1.6 Affronter et faire face :

Premièrement, nos interlocuteurs soulignent que faire face aux conflits rencontrés sans reculer s’avère fondamental pour s’adaptation au milieu carcéral et y survivre. Un individu qui demeure stoïque devant une situation dangereuse ou devant un affront à sa réputation peut autant prévenir l’escalade d’une situation vers la violence que prévenir son risque de victimisation futur. En faisant face aux conflits, il serait possible de gagner le respect des codétenus selon les participants de l’étude. À l’inverse, le fait d’affronter une personne dans une situation déjà tendue, et ce, de manière irrespectueuse ou agressive pourrait faire rapidement basculer la situation vers la violence :

« And it was like 5 years, that I hadn’t hit anybody and I liked it, and I remember even here, in the SHU, I wasn’t willing to fight. And usually my idea of fighting was when I know somebody is coming for me, I’m going to get him first, right? And even if I made the decision I wasn’t gonna fight no more, man I don’t run away. There’s not one man in this fuckin’ world that could say I ever ran away from him (…). But I still go out, like the guys threatening to stab me, I went out with my magazines18, you know what I mean » (Peter, 34 ans, 16 ans d’incarcération, dont 3 ans en sécurité maximale-élevée).

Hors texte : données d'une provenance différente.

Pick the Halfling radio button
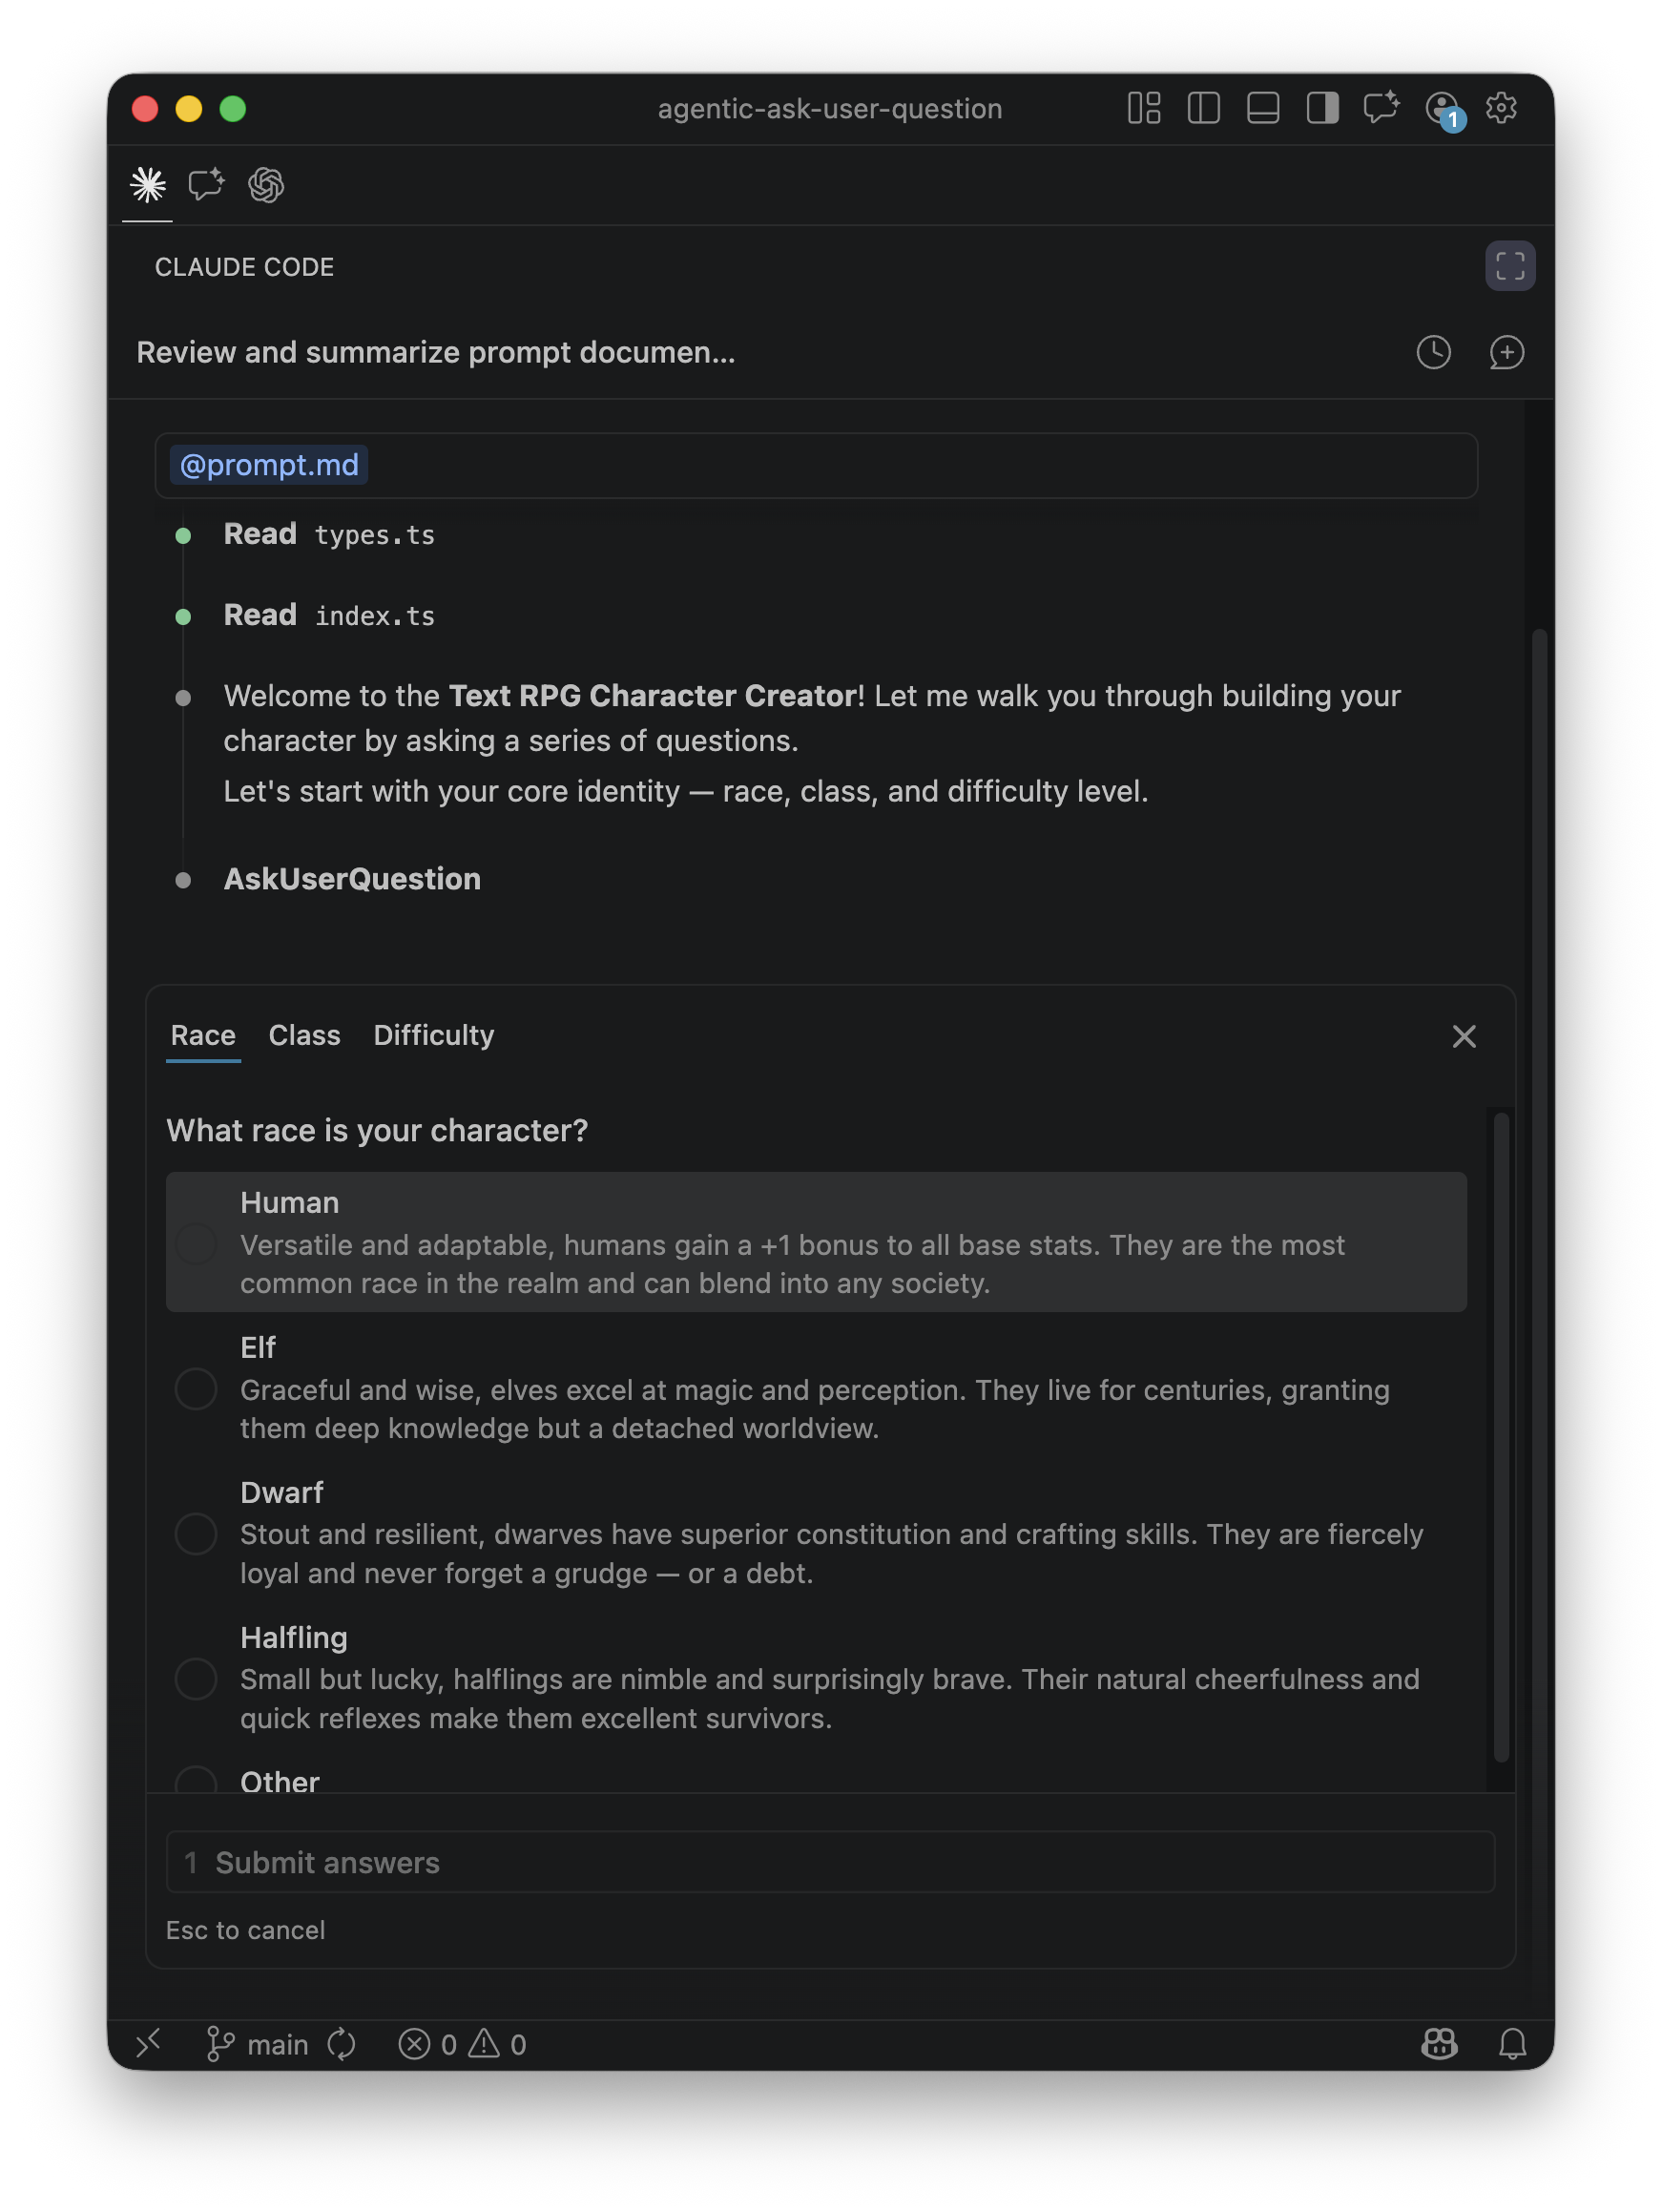 pos(196,1678)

1.7 Le port et l’utilisation d’armes :

Le choix de porter une arme ou d’en faire usage est une stratégie largement discutée par nos interviewés. Toutefois, les points de vue à ce sujet divergent. On peut constater que se battre sans arme est valorisé par les individus qui considèrent plus honorables de se battre ainsi. Pour les autres ou pour

les détenus pressentant que la situation l’oblige, la nécessité de s’armer est présente lorsque l’adversaire est lui-même armé, s’ils se perçoivent désavantagés dans un combat ou parce que le milieu de placement l’indique en raison de l’atmosphère tendue ou de la dangerosité des individus qui y sont logés. Les personnes rencontrées sont donc d’avis que porter une arme est un moyen de protection et que le simple fait d’en porter une peut parfois avoir un effet dissuasif pour leurs adversaires qui désirent s’en prendre à eux.

1.8 La tentative de suicide :

Commençons par préciser que onze des treize personnes rencontrées diront avoir fait usage de violence contre eux-mêmes au cours de leur histoire carcérale. Les interviewés expliquent leur choix d’avoir eu recours à la tentative de suicide par une complète perte d’espoir ou parce que les obstacles, dans leur vie, sont perçus comme étant insurmontables. Oliver (38 ans, 20 ans d’incarcération, dont 7 ans en sécurité maximale-élevée) va même jusqu’à expliquer que ses agressions sur les membres du personnel visaient à ce que les agents correctionnels l’abattent. Son intention sous-jacente était de mourir aux mains d’autrui, ce qui peut être considéré un suicide assisté. Il explique ses gestes par son incapacité à accepter sa longue sentence et son quotidien perçu comme insupportable.